成對短基因序列回貼於全功能次世代定序資料分析加速系統之設計與實現

Abstract

現今，次世代基因定序技術已被廣泛運用並持續蓬勃發展中，是一快速且有效率的定序方法。於本論文中，設計並提出第一個全功能的次世代基因定序資料分析之硬體加速系統，包含成對短序列回貼、半倍體搜尋、變體識別以及基因分型識別，在演算法和硬體共同優化下，提出相對應架構。於特定應用積體電路 (ASIC) 與現場可程式化邏輯閘陣列 (FPGA) 平台皆可以成功實現。針對最耗時之成對短序列回貼步驟，在 FPGA 平台上實現，提出四個優化方法下，減少總運算時間高達 92.6%，達每秒 75.6M-bp 的通量和最高的 99.3% 回貼正確率，達到 1.7 到 18.6 倍的速度提升。若以兩張 FPGA 板實現全功能次世代基因定序資料分析，則可實機展示成果，亦有客製化之使用者友善 GUI，方便操作以及研究人員閱讀、評估。本論文亦進一步提出方法和架構對成對短序列回貼優化速度，並將完整分析流程，以台積電 28 奈米製程下線，面積為 16.14 平方毫米。消耗功率為 2.73 瓦，在電壓 0.9V 下且運算時脈為 400MHz。此晶片可以在 28.2 分鐘內就完成美國食品藥物管理局所公認標準的 PrecisionFDA 人類全基因測試資料分析(50× NA12878)，精確度高達 99.79%，靈敏度高達 99.03%。達到和商用軟體與現今硬體方法相匹配的準確度下，提供 3 到 59 倍的通量提升。在能量效率下，也有 935 至 4910 倍的進步。
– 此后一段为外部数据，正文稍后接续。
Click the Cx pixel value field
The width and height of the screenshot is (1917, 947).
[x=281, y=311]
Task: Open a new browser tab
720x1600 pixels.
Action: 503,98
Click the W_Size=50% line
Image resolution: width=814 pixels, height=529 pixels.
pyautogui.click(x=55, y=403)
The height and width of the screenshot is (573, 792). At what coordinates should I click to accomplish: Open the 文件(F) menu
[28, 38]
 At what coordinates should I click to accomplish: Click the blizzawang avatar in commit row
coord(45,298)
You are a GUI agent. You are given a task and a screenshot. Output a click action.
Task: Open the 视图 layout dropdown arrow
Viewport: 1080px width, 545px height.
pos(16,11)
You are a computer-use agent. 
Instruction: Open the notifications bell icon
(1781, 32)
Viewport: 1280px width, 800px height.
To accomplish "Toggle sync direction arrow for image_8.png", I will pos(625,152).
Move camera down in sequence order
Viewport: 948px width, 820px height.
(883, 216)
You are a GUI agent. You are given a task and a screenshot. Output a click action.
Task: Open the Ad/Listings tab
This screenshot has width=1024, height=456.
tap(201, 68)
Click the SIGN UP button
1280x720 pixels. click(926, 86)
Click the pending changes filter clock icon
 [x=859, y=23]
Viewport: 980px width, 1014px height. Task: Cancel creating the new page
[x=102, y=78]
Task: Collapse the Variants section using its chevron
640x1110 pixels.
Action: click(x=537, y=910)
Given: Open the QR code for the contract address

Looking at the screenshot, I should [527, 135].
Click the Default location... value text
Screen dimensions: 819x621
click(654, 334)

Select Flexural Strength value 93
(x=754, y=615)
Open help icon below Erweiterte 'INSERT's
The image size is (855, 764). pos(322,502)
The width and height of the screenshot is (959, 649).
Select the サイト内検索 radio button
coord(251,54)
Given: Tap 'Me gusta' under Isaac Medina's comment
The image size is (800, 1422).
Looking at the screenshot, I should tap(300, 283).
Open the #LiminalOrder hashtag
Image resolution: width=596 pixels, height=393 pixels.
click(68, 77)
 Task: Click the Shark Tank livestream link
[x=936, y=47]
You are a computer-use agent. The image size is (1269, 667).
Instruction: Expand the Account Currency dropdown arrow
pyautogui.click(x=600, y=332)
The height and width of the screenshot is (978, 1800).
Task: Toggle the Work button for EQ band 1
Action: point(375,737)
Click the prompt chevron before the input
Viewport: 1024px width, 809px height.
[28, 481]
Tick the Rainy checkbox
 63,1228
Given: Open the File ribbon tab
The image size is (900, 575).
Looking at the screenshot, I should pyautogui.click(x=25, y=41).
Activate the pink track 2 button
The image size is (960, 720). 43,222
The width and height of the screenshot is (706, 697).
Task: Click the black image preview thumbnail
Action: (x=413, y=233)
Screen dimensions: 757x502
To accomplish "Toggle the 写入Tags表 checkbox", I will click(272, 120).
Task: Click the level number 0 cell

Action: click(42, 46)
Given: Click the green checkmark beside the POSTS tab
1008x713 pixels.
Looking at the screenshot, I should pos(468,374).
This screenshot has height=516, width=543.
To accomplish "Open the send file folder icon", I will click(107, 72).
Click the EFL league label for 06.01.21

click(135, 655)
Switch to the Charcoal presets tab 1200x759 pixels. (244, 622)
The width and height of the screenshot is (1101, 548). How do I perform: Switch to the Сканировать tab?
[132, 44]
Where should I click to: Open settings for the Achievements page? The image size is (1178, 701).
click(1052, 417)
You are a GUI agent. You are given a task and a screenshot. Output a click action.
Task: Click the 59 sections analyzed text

Nowadays, next-generation sequencing (NGS) technology has been employed widely and is flourishing continuously as an efficient sequencing method. In this dissertation, the first end-to-end hardware-accelerated system for NGS data analysis is designed and proposed, including paired-end short-read mapping, haplotype calling, variant calling,and genotype calling. Through algorithm-architecture co-optimization, the corresponding hardware is able to be implemented successfully on both ASICs and FPGA platforms. For the most time-consuming paired-end short-read mapping step, 4 optimization strategies are implemented on an FPGA platform, resulting in a significant 92.6% latency reduction in total, and achieving a throughput of 75.6M base pairs per second with a mapping accuracy of 99.3%, leading to a 1.7-to-18.6× higher throughput. With two FPGA boards, the whole process of NGS data analysis can be demonstrated with real-time results. Also, a user-friendly graphical user interface (GUI) is customized, facilitating easy operation and assessment by researchers. Furthermore, one more specific method and corresponding hardware for paired-end short-read mapping is proposed. Implemented in the NGS data analysis accelerator with the complete analysis pipeline, it is fabricated in a TSMC 28nm CMOS technology with an area of 16.14 mm2. It consumes 2.73 watts at 400MHz, supplied by a 0.9V source. The PrecisionFDA human whole-genome dataset (50× NA12878) for benchmarking can be analyzed within only 28.2 minutes, with a precision of 99.79% and a sensitivity of 99.03%. Compared with commercial software and current hardware accelerators, it has sufficient accuracy performance while providing a 3-to-59× throughput improvement and also achieves a 935-to-4910 times higher energy efficiency.